Ask Your Question
0

Figure out location of computer screen in world coordinates

asked 2016-04-05 17:59:29 -0600

bfc_opencv gravatar image

I'm using OpenCV and have a ray as a vector in world coordinates. I want to figure out the point in world coordinates where this ray intersects my computer screen. How do I figure out the location of my computer screen in world coordinates?

edit retag flag offensive close merge delete

Comments

Could you add a little more information? Do you mean you are displaying an image and what to know where in the image the ray is? Or is the ray coming from something in front of the screen like an eye? Or what?

Tetragramm gravatar imageTetragramm ( 2016-04-05 18:50:14 -0600 )edit

I have a video of a person and a gaze vector originating from that person's eye. The center of the eye and gaze vector are in 3d world coordinates. I want to figure out where the user is looking, so consequently where the gaze ray intersects with the computer screen..

bfc_opencv gravatar imagebfc_opencv ( 2016-04-05 18:53:28 -0600 )edit

Alright, first step, do you know the coordinates of the corners of the screen in world coordinates? That's step one.

Tetragramm gravatar imageTetragramm ( 2016-04-05 19:34:06 -0600 )edit

No, that's where I'm struggling. I'm trying to figure out how to get those so that I can construct a plane and intersect the gaze vector (or ray) with it. Any ideas/pointers would be much appreciated!

bfc_opencv gravatar imagebfc_opencv ( 2016-04-05 19:50:44 -0600 )edit

Ok, Where is the origin of your world system? The camera? There are a couple of ways to do this. One is to carefully align the camera with the screen and measure the distance to the corners.

If you have another camera, you can do something more precise. Place a chessboard at a forty five degree angle in front of your primary camera and find the transformation from world coordinates to chessboard coordinates. Then use the second camera to take a picture (or pictures) with the first chessboard, and a chessboard pattern on the screen. You can then find the location of the screen in the chessboard coordinates and translate that to world coordinates.

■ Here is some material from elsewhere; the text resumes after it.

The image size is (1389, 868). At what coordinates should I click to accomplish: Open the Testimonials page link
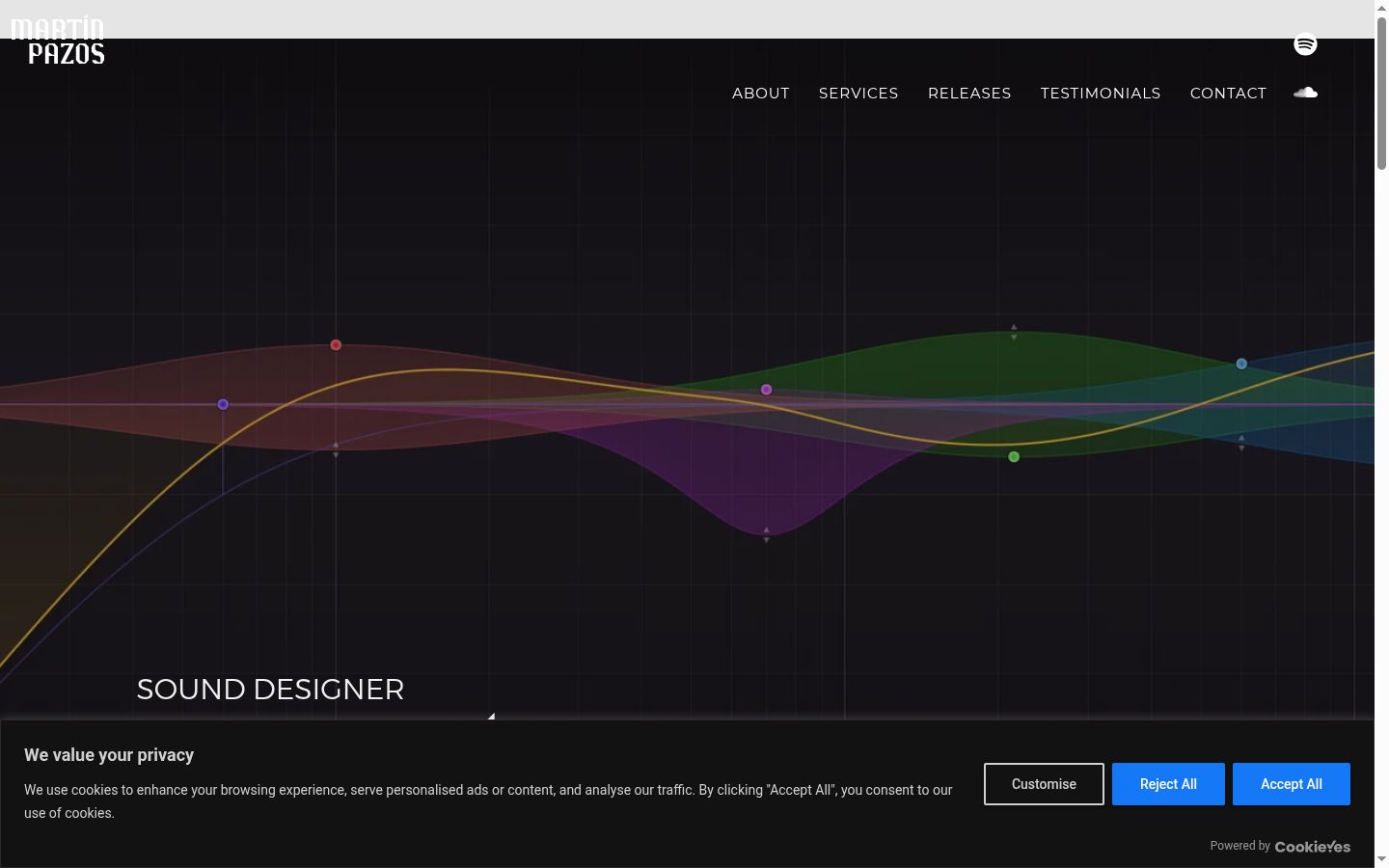[1101, 94]
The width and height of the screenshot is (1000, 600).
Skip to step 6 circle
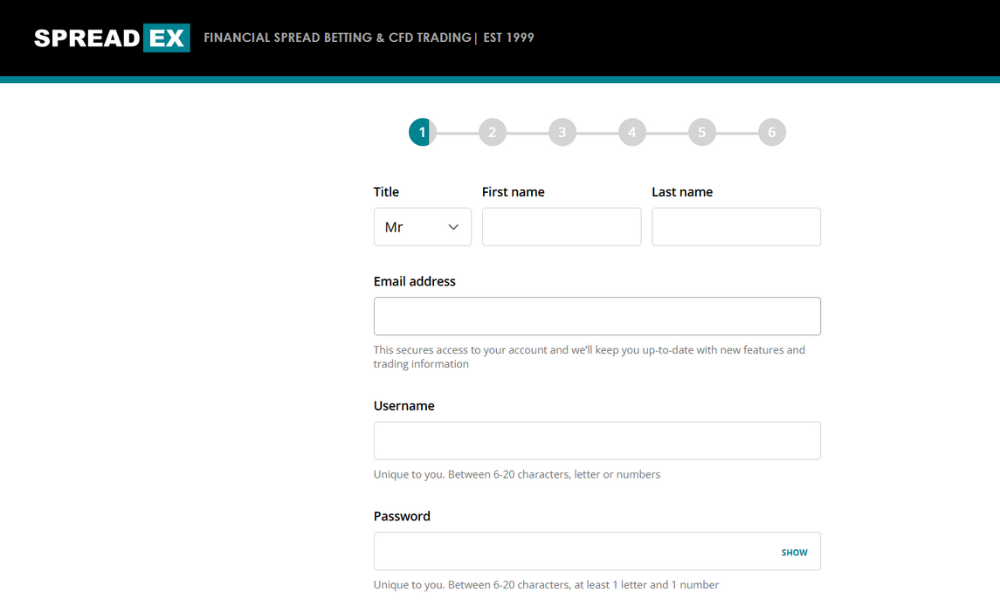[772, 132]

Are you comfortable enough with the transformations to do that?

Tetragramm gravatar imageTetragramm ( 2016-04-05 20:33:19 -0600 )edit

The camera is the origin of my world system. If I'm using a laptop with a built in webcam, the z coordinate of the screen corners would be 0, correct?

For the second method, I'm assuming you're referring to the findChessBoardCorners() function OpenCV has. But I'm confused as to how the second camera's picture would help determine the location of the screen.

bfc_opencv gravatar imagebfc_opencv ( 2016-04-05 22:12:50 -0600 )edit

If you're using a laptop, then yes, you can likely assume zero. At least for the top corners. If the focal plane of the camera is tilted with respect to the screen the bottom corners could be pretty far off.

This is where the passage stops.